-- Information follows --
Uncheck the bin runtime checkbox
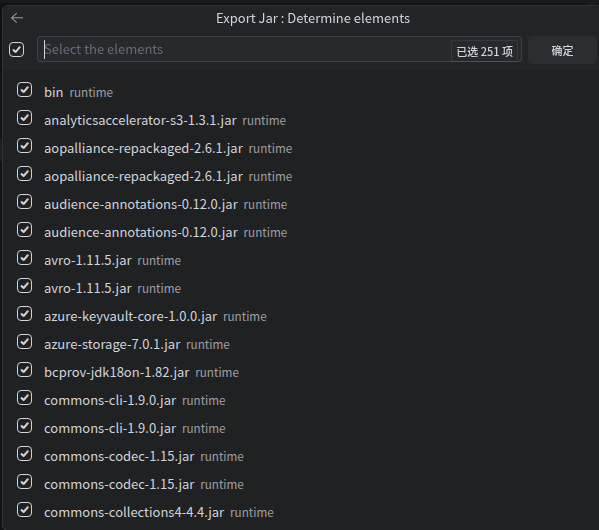 click(x=24, y=90)
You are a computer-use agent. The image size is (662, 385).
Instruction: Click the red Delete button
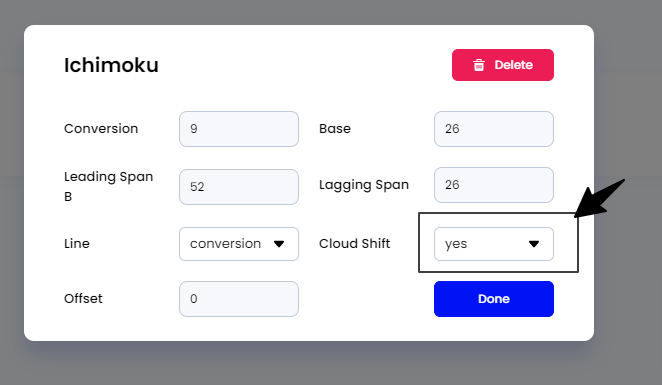click(x=502, y=65)
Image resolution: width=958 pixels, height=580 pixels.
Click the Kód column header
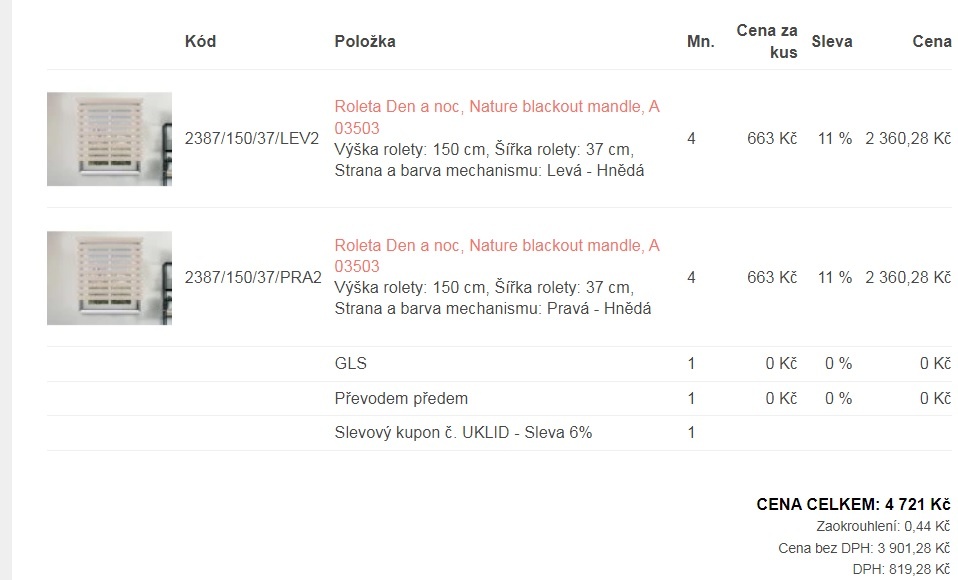[200, 41]
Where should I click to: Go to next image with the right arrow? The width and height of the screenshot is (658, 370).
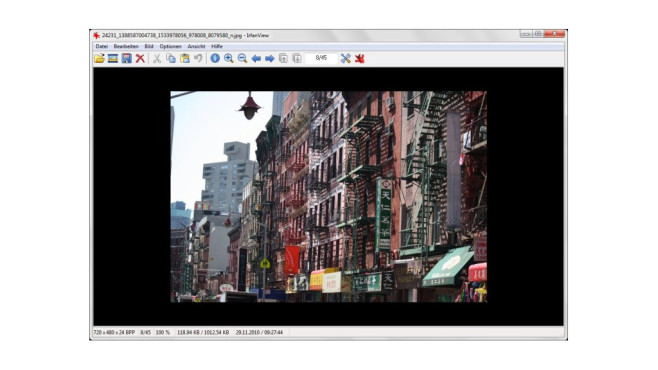pos(270,58)
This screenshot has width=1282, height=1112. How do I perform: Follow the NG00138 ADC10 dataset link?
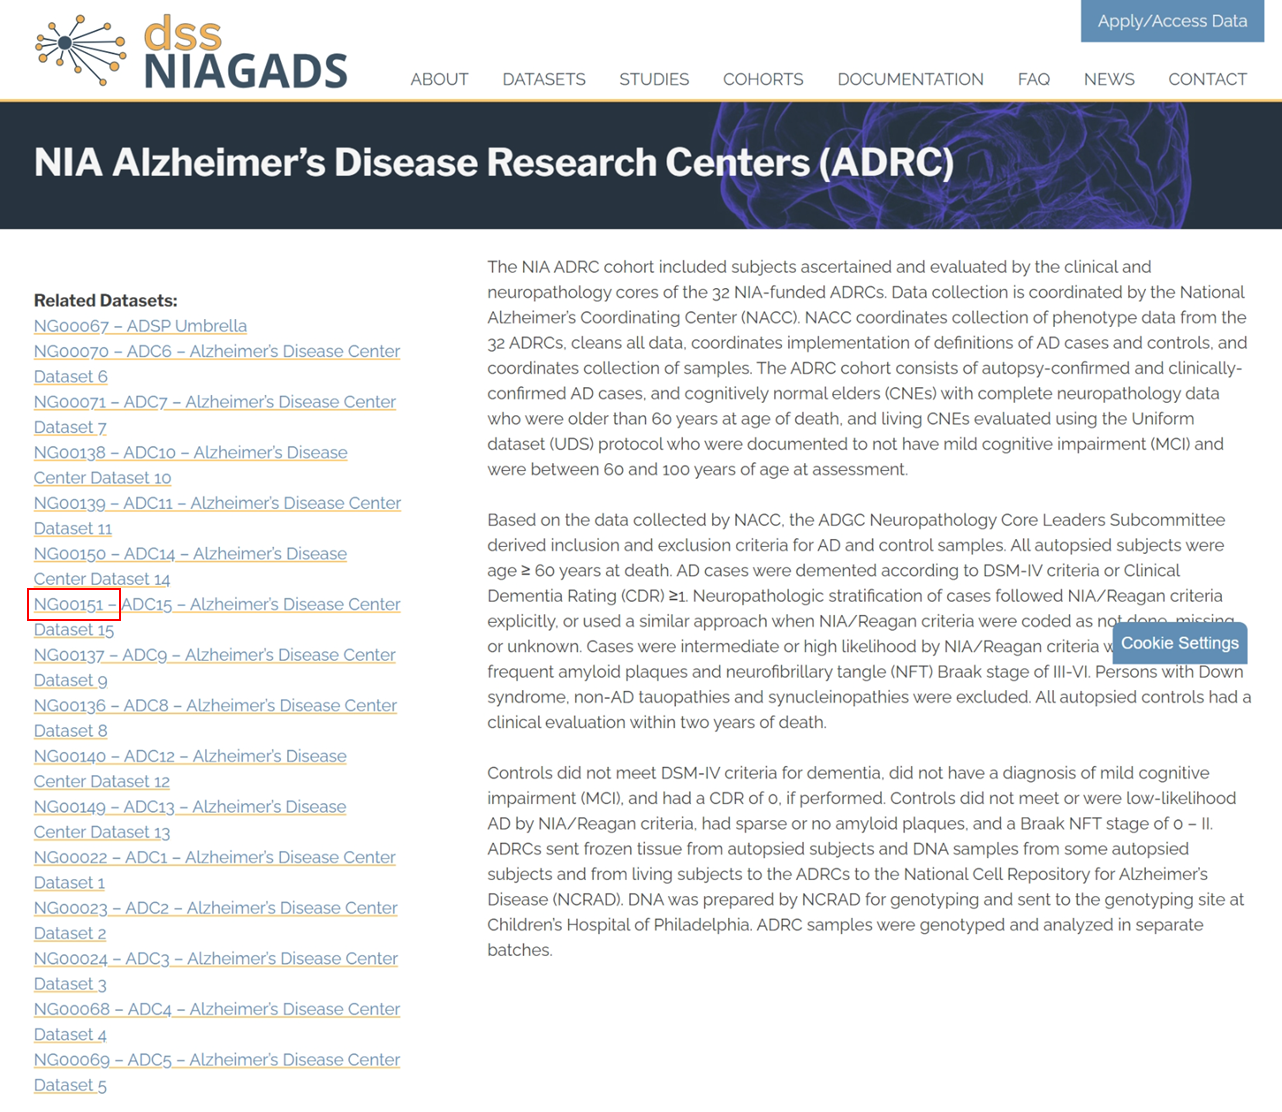(x=190, y=453)
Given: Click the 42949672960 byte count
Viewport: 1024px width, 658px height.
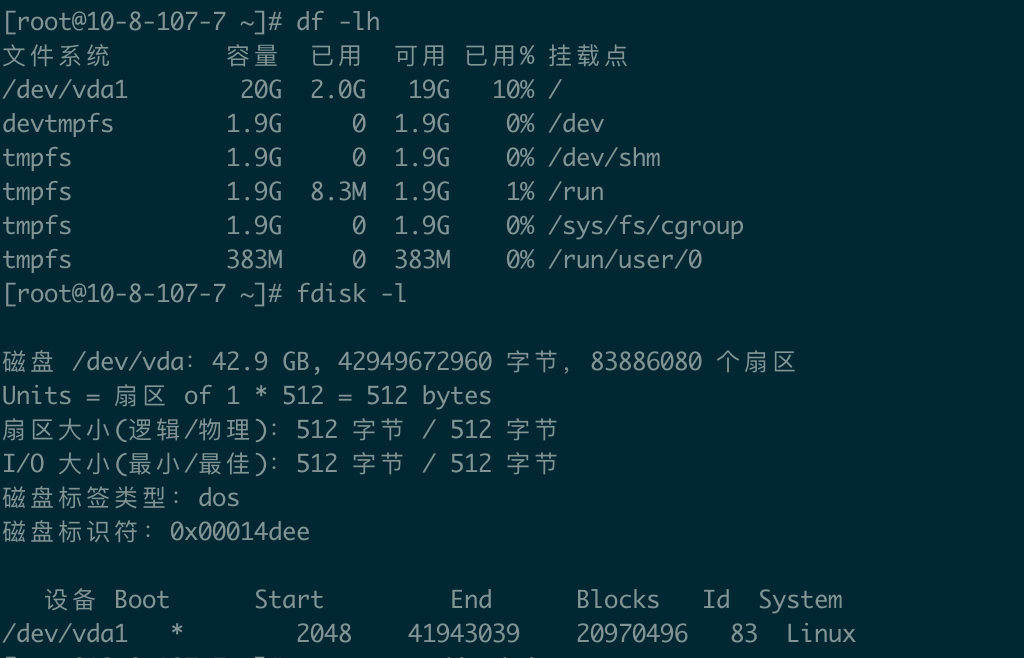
-- Information concluded --
Exercise aim:
Could you copy the data above exactly, leaving the pictures out?

Response to the exercise:
Uncheck the bin runtime checkbox
 click(x=24, y=90)
You are a computer-use agent. The image size is (662, 385).
Instruction: Click the red Delete button
click(x=502, y=65)
Image resolution: width=958 pixels, height=580 pixels.
Click the Kód column header
[200, 41]
Where should I click to: Go to next image with the right arrow? The width and height of the screenshot is (658, 370).
pos(270,58)
This screenshot has width=1282, height=1112. How do I perform: Follow the NG00138 ADC10 dataset link?
(x=190, y=453)
Given: Click the 42949672960 byte count
Viewport: 1024px width, 658px height.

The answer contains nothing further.